On a beau lire et relire l’arrêté du maire de Yopougon, les motifs ci-dessus évoqués sont, en eux-mêmes, problématiques : le FPI devrait-il – selon ce maire – suspendre toute manifestation au motif que le dialogue entre le gouvernement et l’opposition est en cours ? D’autre part : une veillée de prière aurait-elle d’autre but que prier Dieu ?
Vent de mauvais signaux
Les manœuvres du gouvernement ne s’arrêtent pas qu’aux arrêtés d’interdiction. Elles vont plus loin et donnent la nette impression qu’une véritable cabale contre les membres de l’opposition est en cours.
Dans la série de manœuvres souterraines contre le FPI, on peut citer le cas Koua Justin. L’ex-secrétaire général par intérim de la JFPI, on peut le dire, n’avait pas la langue dans sa poche pour critiquer le régime d’Alassane Ouattara. Par ailleurs agent des impôts dans l’administration ivoirienne, Koua Justin s’est vu – unilatéralement – muté, à Odienné. Cette ville où l’on se fait l’écho de l’activisme de certains militants RDR, réputés pour leur hostilité contre tout ce qui à rapport à l’opposition. Ce qui fait dire à certaines langues, que la mutation suspecte de Koua, n’est ni plus ni moins, qu’une punition.
Il y a aussi, le cas d’Ahoua Don Mello, ex-ministre de Laurent Gbagbo en exil, arrêté, puis relâché au Cameroun, ne peut que s’inscrire visiblement dans la dynamique de l’offensive menée par le gouvernement ivoirien contre l’opposition, notamment le FPI.
Bien que les charges qui pesaient contre Laurent Gbagbo viennent d’être confirmées, les observateurs avisés de la crise ivoirienne s’accordent à dire que cela n’occulte en rien le fait qu’il demeure un facteur déterminant du processus réconciliation en Côte d’Ivoire. Exit les jubilations de ses ennemis. Sa longue détention pourrait négativement influencer le processus en cours.

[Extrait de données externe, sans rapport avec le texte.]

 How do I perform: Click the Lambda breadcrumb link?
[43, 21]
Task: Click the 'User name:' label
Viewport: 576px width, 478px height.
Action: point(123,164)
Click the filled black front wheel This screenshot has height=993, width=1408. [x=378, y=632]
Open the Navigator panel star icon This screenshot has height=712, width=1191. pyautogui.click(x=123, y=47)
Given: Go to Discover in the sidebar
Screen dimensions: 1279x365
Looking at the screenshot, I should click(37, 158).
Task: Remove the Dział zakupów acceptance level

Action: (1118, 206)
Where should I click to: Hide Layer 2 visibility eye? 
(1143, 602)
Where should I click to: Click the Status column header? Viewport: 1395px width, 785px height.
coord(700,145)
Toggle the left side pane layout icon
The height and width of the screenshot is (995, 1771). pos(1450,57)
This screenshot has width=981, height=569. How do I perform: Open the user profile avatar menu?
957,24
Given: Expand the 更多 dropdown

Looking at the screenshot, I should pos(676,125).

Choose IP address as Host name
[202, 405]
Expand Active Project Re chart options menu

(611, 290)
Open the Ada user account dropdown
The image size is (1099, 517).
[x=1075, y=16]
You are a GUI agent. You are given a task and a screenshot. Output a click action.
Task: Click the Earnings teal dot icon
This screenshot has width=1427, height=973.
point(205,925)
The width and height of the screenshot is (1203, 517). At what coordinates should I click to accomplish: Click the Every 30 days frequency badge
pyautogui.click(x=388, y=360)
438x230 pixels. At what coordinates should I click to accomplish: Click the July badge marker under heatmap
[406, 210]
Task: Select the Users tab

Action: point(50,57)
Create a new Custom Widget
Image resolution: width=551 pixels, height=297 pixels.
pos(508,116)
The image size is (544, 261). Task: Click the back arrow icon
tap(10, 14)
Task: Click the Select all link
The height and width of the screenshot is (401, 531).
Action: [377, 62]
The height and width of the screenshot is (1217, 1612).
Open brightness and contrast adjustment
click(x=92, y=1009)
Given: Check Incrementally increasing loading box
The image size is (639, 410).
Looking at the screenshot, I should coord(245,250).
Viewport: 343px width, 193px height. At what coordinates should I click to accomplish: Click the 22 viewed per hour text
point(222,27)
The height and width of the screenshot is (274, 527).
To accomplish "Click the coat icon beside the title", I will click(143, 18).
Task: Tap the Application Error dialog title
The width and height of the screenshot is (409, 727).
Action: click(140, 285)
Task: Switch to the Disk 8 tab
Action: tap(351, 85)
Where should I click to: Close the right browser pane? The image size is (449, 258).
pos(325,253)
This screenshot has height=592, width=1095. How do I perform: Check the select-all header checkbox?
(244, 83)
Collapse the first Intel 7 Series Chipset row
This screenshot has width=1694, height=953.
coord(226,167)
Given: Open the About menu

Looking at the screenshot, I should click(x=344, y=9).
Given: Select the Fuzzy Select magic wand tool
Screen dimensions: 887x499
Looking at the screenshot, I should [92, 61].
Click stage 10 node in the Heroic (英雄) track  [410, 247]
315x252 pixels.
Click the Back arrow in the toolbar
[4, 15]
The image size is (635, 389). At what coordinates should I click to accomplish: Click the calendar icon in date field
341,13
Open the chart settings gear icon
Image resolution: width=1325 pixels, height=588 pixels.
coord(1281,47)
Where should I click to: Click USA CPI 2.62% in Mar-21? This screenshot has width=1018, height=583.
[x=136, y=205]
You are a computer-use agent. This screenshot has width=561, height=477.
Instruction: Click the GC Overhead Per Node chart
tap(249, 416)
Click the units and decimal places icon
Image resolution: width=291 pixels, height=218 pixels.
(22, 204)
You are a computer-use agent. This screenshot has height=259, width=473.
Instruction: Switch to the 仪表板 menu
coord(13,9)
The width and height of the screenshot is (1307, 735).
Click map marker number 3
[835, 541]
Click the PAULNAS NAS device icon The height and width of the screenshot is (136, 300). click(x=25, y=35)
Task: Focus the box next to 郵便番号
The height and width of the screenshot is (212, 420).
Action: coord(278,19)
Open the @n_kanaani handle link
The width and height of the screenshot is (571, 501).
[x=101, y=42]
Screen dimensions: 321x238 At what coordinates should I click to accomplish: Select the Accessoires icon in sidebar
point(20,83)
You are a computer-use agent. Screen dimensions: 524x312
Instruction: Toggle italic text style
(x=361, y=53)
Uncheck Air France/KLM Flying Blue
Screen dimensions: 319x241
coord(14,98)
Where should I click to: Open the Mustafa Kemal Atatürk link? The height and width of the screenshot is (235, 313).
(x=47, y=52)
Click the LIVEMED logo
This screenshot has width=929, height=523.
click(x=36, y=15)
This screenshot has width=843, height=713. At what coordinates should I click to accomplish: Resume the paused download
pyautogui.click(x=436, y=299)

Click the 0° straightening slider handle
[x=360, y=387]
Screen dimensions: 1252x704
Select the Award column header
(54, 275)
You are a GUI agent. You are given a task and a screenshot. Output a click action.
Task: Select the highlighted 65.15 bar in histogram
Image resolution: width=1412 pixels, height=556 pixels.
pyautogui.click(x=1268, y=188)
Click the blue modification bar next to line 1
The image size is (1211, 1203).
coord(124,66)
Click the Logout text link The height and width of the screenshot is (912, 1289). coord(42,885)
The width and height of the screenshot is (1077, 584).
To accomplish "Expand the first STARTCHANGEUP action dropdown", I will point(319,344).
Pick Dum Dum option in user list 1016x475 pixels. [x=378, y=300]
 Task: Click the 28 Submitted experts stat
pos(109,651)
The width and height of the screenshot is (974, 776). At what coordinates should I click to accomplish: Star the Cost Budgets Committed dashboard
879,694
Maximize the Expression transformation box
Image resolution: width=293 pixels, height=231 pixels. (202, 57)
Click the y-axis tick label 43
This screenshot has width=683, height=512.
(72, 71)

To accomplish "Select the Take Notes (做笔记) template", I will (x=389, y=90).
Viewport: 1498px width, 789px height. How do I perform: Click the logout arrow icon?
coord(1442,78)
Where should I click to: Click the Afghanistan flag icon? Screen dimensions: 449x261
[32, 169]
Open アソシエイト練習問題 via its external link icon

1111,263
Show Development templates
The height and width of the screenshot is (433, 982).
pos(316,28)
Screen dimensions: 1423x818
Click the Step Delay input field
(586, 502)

Même si le régime d’Alassane Ouattara se refuse à l’accepter, le du mot d’ordre de boycotte du RGPH lancé par le FPI est un franc succès. Les négociations entamées – sur-le-champ – par le gouvernement pour emmener le FPI à lever son mot d’ordre de boycotte, est un autre signal.
En tout état de cause, accordons-nous pour signifier à ce régime qu’il gagnerait – dès maintenant – à en tirer les leçons qui s’imposent, avant que ne se lève la tempête que les plus avertis annoncent pour… 2015.